> Exercise instructions: Looking at the listing below, retype exactly the lines starting at the one containing "For every named" and ending at the one containing "E-mail (64, 204)", both included, and nothing else.

> Data for review:
┌──
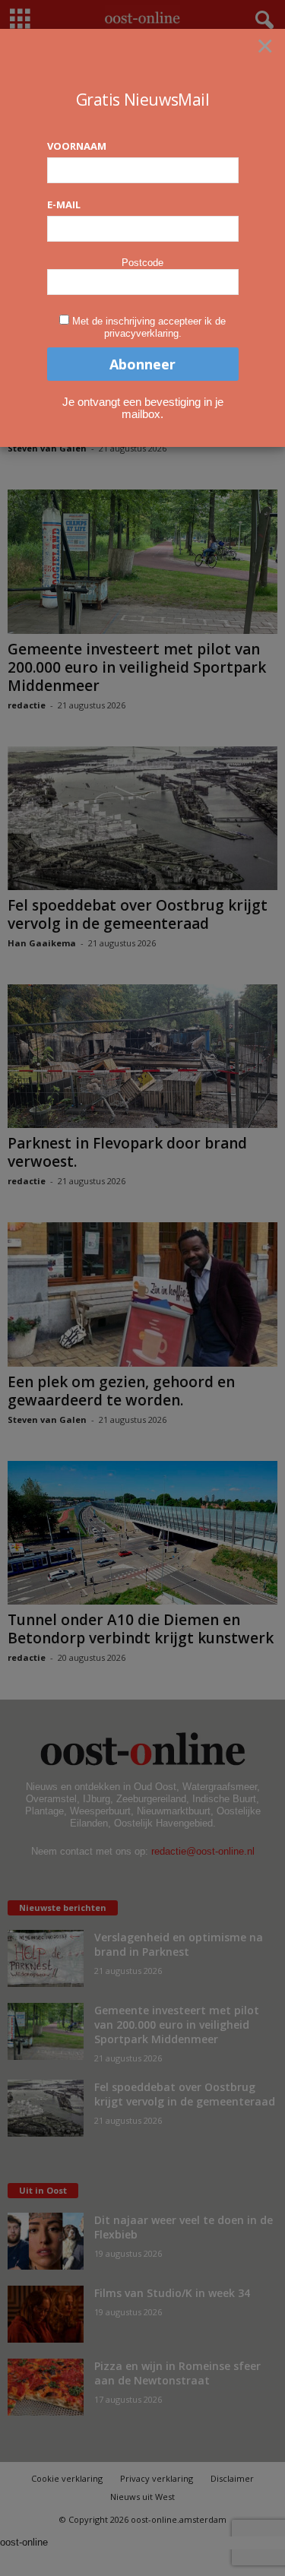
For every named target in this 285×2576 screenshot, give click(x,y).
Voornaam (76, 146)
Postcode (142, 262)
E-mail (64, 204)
└──
┌──
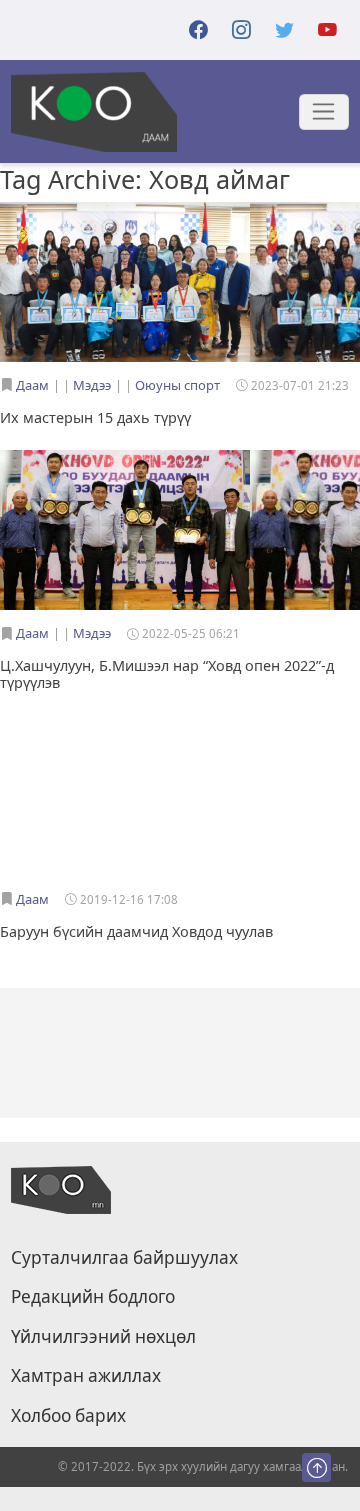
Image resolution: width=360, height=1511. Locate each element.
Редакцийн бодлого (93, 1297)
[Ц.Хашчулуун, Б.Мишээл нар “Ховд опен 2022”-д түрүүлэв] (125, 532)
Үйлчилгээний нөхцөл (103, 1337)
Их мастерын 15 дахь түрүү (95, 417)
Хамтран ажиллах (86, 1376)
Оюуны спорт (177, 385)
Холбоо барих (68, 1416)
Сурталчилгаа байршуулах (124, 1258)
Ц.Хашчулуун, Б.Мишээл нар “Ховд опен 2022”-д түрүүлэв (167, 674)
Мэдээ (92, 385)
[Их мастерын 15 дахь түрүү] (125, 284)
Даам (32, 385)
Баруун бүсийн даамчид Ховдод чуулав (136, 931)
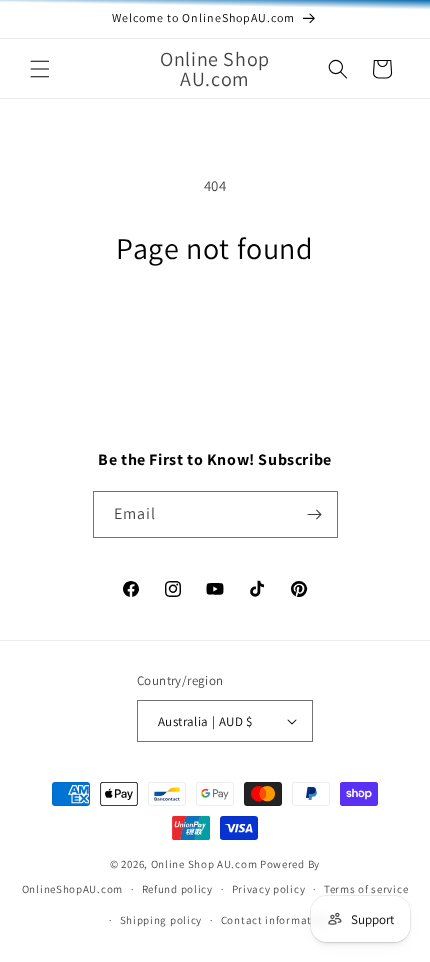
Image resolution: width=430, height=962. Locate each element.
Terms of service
└──
> Result of the exercise:
For every named target in this 285×2576 screenshot, give click(x,y).
Voornaam (76, 146)
Postcode (142, 262)
E-mail (64, 204)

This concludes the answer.